▶ The problem: Every record must be written out once more, with nothing added or omitted.

▶ Data provided:

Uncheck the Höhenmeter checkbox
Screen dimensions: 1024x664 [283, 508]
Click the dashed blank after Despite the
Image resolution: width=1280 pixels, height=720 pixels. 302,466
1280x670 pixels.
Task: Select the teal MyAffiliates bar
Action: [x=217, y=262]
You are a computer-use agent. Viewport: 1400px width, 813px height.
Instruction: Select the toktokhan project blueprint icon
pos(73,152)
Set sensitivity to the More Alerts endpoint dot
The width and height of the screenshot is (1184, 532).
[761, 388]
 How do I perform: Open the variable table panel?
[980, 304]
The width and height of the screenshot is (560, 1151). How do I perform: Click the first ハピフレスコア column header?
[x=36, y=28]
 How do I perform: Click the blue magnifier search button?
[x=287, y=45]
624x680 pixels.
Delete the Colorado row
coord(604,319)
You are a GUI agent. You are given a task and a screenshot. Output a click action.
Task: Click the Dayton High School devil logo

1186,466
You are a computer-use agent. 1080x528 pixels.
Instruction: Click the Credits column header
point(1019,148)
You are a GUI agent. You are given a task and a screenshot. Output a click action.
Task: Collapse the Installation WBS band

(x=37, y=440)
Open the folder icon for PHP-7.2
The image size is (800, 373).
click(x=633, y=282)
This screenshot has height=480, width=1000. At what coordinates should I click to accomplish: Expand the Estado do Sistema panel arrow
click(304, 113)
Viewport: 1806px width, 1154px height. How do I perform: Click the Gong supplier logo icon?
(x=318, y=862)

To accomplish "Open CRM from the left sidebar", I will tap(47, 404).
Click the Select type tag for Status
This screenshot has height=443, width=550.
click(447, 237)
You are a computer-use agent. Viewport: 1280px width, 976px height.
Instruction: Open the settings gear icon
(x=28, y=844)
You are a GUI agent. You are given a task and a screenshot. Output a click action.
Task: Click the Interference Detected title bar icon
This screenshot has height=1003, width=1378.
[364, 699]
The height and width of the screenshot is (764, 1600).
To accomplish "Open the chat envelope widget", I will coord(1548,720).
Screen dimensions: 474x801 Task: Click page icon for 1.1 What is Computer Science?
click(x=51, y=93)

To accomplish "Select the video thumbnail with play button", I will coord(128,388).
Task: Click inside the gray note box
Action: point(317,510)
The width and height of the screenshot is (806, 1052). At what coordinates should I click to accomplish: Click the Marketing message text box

▶ Answer section:
Uncheck the Höhenmeter checkbox
Screen dimensions: 1024x664 [283, 508]
Click the dashed blank after Despite the
Image resolution: width=1280 pixels, height=720 pixels. 302,466
1280x670 pixels.
Task: Select the teal MyAffiliates bar
Action: [x=217, y=262]
You are a computer-use agent. Viewport: 1400px width, 813px height.
Instruction: Select the toktokhan project blueprint icon
pos(73,152)
Set sensitivity to the More Alerts endpoint dot
The width and height of the screenshot is (1184, 532).
[761, 388]
 How do I perform: Open the variable table panel?
[980, 304]
The width and height of the screenshot is (560, 1151). How do I perform: Click the first ハピフレスコア column header?
[x=36, y=28]
 How do I perform: Click the blue magnifier search button?
[x=287, y=45]
624x680 pixels.
Delete the Colorado row
coord(604,319)
You are a GUI agent. You are given a task and a screenshot. Output a click action.
Task: Click the Dayton High School devil logo

1186,466
You are a computer-use agent. 1080x528 pixels.
Instruction: Click the Credits column header
point(1019,148)
You are a GUI agent. You are given a task and a screenshot. Output a click action.
Task: Collapse the Installation WBS band

(x=37, y=440)
Open the folder icon for PHP-7.2
The image size is (800, 373).
click(x=633, y=282)
This screenshot has height=480, width=1000. At what coordinates should I click to accomplish: Expand the Estado do Sistema panel arrow
click(304, 113)
Viewport: 1806px width, 1154px height. How do I perform: Click the Gong supplier logo icon?
(x=318, y=862)

To accomplish "Open CRM from the left sidebar", I will tap(47, 404).
Click the Select type tag for Status
This screenshot has height=443, width=550.
click(447, 237)
You are a computer-use agent. Viewport: 1280px width, 976px height.
Instruction: Open the settings gear icon
(x=28, y=844)
You are a GUI agent. You are given a task and a screenshot. Output a click action.
Task: Click the Interference Detected title bar icon
This screenshot has height=1003, width=1378.
[364, 699]
The height and width of the screenshot is (764, 1600).
To accomplish "Open the chat envelope widget", I will coord(1548,720).
Screen dimensions: 474x801 Task: Click page icon for 1.1 What is Computer Science?
click(x=51, y=93)

To accomplish "Select the video thumbnail with play button", I will coord(128,388).
Task: Click inside the gray note box
Action: point(317,510)
The width and height of the screenshot is (806, 1052). At what coordinates should I click to accomplish: Click the Marketing message text box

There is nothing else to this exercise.